--- Supplied data Enclosed Below ---
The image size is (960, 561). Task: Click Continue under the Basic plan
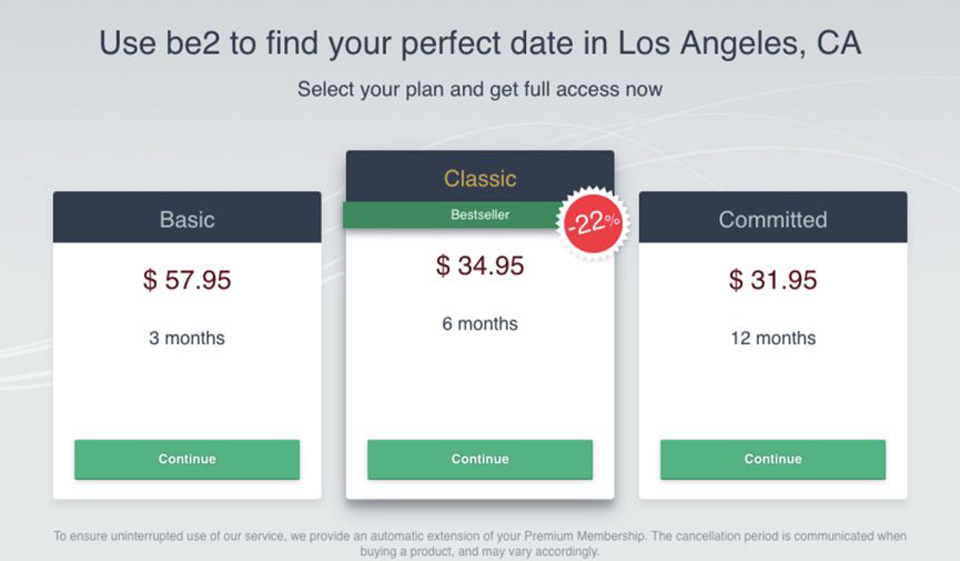pyautogui.click(x=187, y=459)
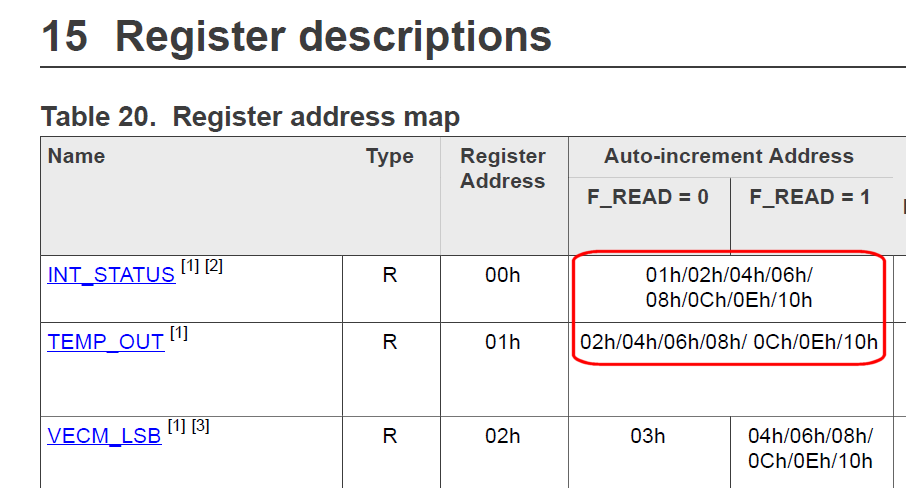906x488 pixels.
Task: Click the Auto-increment Address header
Action: [728, 156]
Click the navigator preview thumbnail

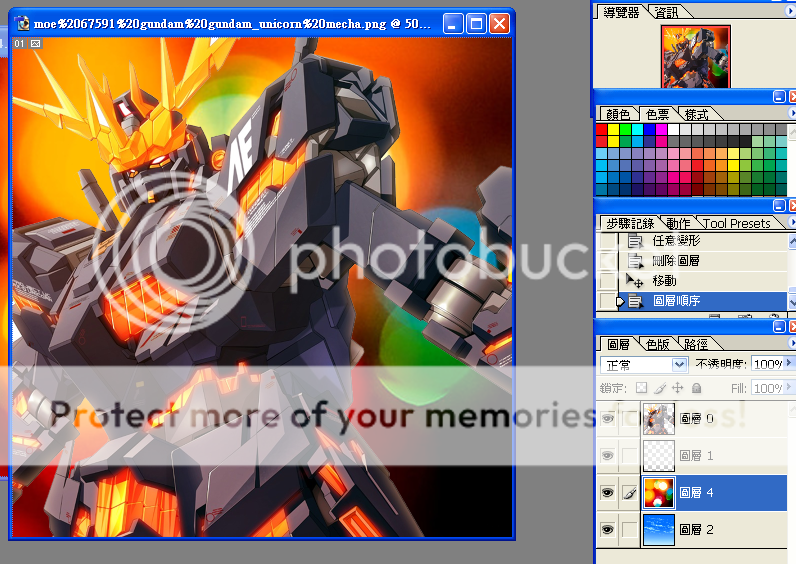[694, 55]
--- End of Enclosed Supplied data ---
• What to work on
An exact copy of every entry above is required, without the pictures.

• Exercise answer
The image size is (960, 561). Task: Click Continue under the Basic plan
pyautogui.click(x=187, y=459)
906x488 pixels.
Task: Click the Auto-increment Address header
Action: [728, 156]
Click the navigator preview thumbnail

[694, 55]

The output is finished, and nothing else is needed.